The man “described a meeting which took place on March 3 in [the German city of] Hamburg between some Congolese men and an Egyptian by the name of Ibrahim Abdul,” the newspaper said.

It quoted the man as saying, “I realized it was al Qaeda.”


Court blocks Chechen’s extradition

LONDON — A British judge yesterday ruled that Chechen envoy Akhmed Zakayev will not be extradited to Russia, where he faces mass-murder charges.

Mr. Zakayev’s lawyers fought his extradition, saying he would be persecuted for his political beliefs and would not receive a fair trial. He is wanted in Russia on 13 charges, including kidnapping and participating in the murder of more than 300 militia officers. Moscow charges that Mr. Zakayev fought against the Russian Federation between October 1995 and December 2000.


Iran threatens atomic agency

VIENNA — Iran’s representative to the U.N. nuclear watchdog said yesterday there could be “unpredictable consequences” if the agency’s governing board declares Tehran in violation of the global pact against nuclear weapons next week.

The International Atomic Energy Agency’s governors will meet on Nov. 20 to discuss an IAEA report on Iran’s nuclear program, detailing decades of failures by Iran to report truthfully on its activities and facilities.


Government falls, elections called

BELGRADE — Serbia and Montenegro dissolved its parliament and announced early elections yesterday, signaling the collapse of the government three years after the ouster of Slobodan Milosevic.
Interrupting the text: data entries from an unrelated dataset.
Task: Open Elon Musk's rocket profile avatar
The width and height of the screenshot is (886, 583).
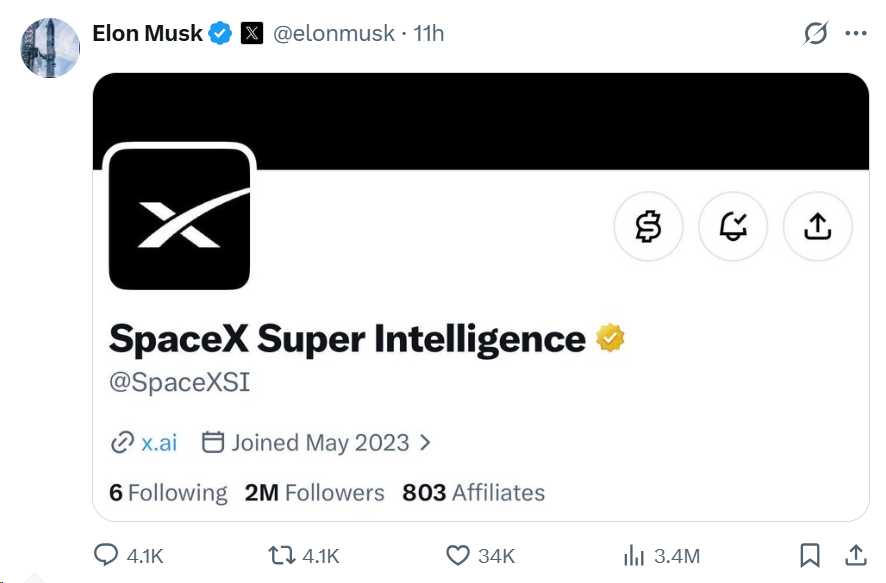Action: 50,48
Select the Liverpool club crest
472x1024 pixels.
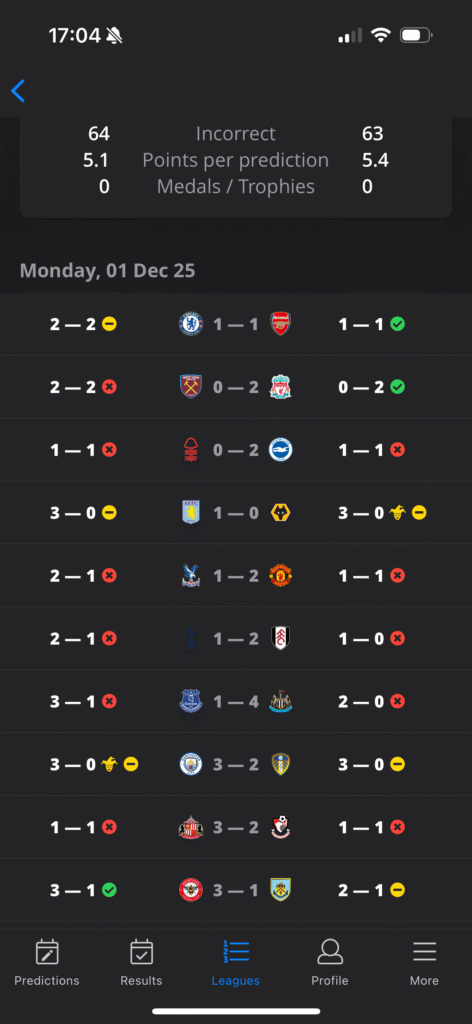(x=281, y=387)
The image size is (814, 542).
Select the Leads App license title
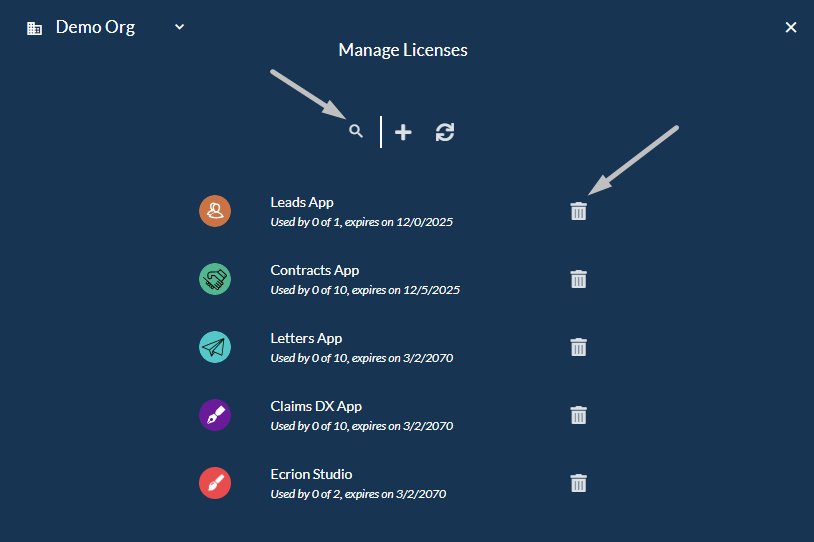point(302,202)
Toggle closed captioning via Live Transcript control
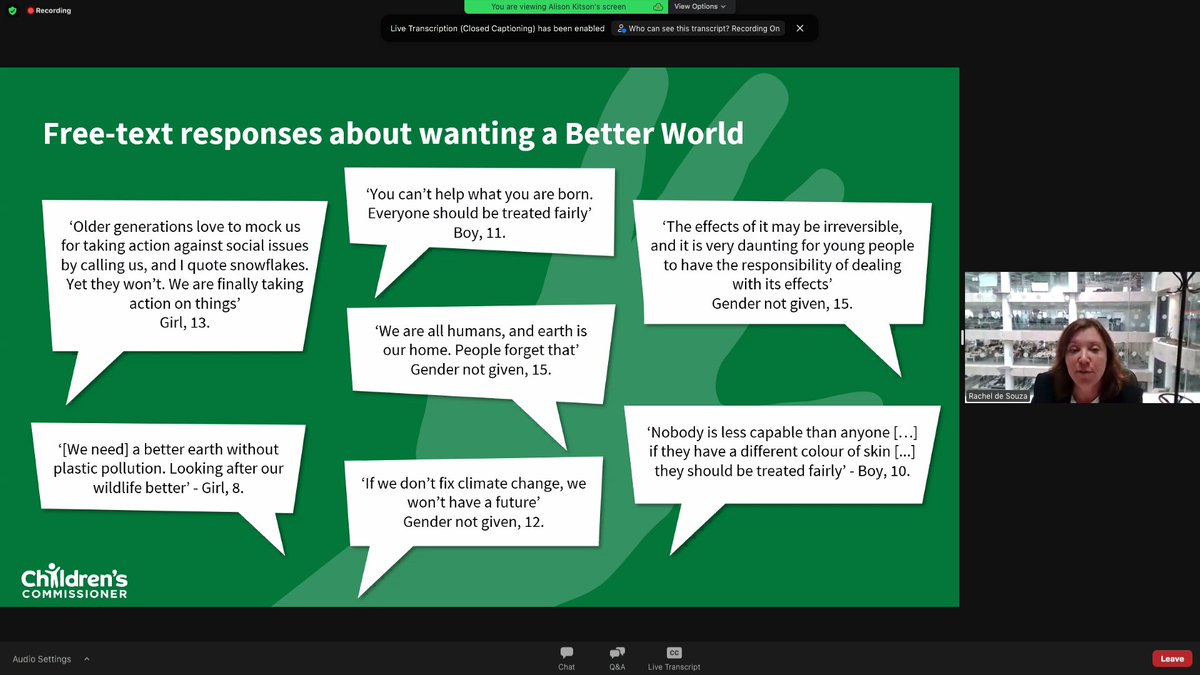The image size is (1200, 675). point(672,657)
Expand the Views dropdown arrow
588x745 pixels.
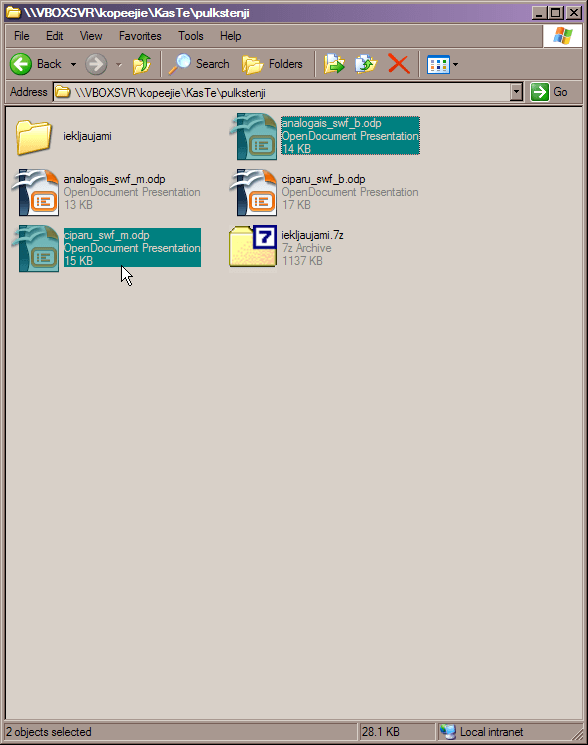(455, 65)
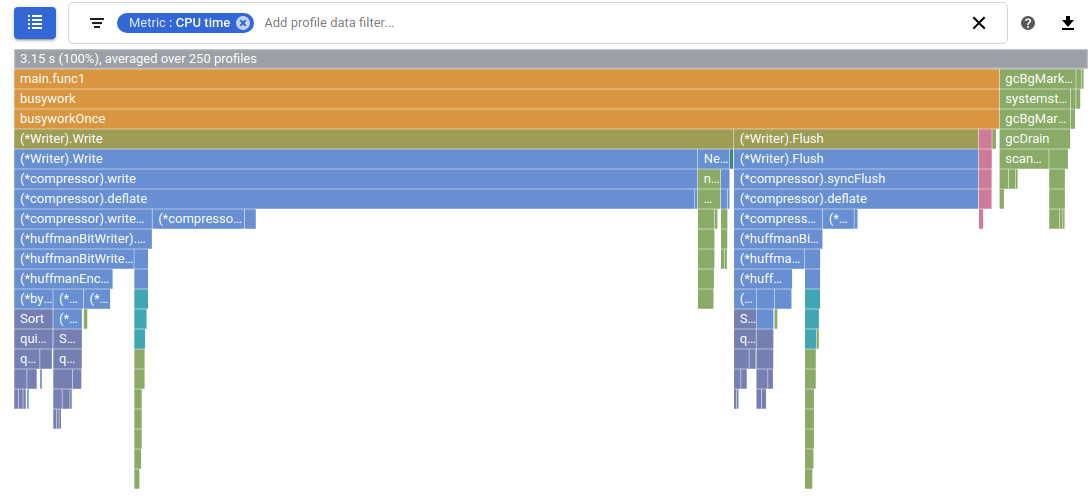Screen dimensions: 1091x502
Task: Open help via the question mark icon
Action: coord(1028,23)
The pro-democracy coalition that came to power in 2000 nearly has unraveled, forcing Prime Minister Zoran Zivkovic to agree — under pressure from political defectors and Milosevic supporters — to set a new parliamentary vote for Dec. 28, a year ahead of schedule.

Mr. Zivkovic’s Cabinet has struggled against dwindling support in the parliament, where one-time allies have teamed up with ultranationalists, conservatives and Mr. Milosevic’s Socialists in a bid to unseat the government.


Oldest person dies at 114

TOKYO — Mitoyo Kawate, reputed to be the world’s oldest person, died in Hiroshima yesterday at 114, less than two weeks after taking over the title from another Japanese woman.
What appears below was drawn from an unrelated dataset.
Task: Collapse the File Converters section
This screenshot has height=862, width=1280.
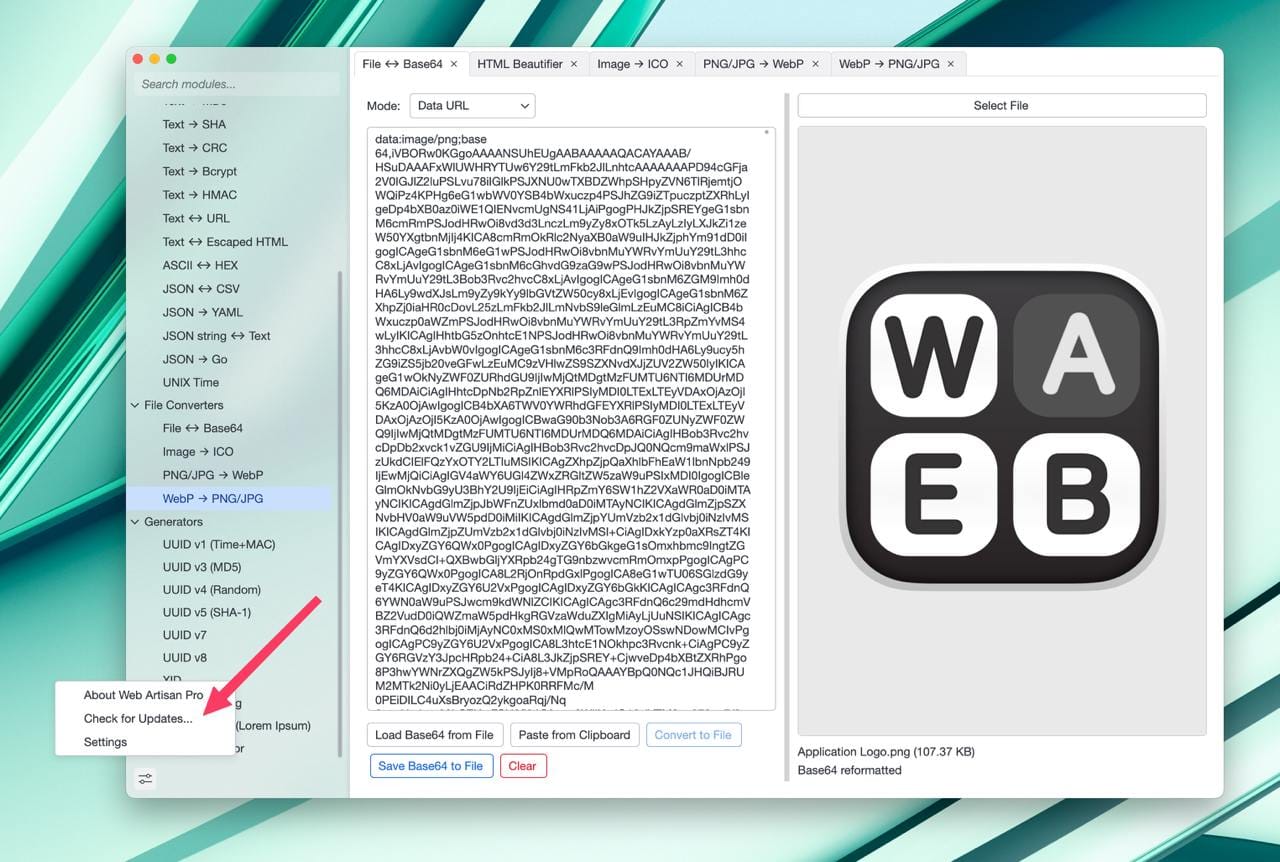Action: [135, 405]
She survived her exposure to radiation from the 1945 atomic bombing of Hiroshima, worked on her farm until 99 and spent her last 10 years at a nursing home in the western Japanese city.

She succumbed to pneumonia at a hospital at around noon after she was taken there by ambulance from the nursing home with a fever.

Guinness World Records listed her as the world’s oldest person whose date of birth can be fully authenticated after Kamato Hongo died of pneumonia at 116 in southern Japan on Oct. 31.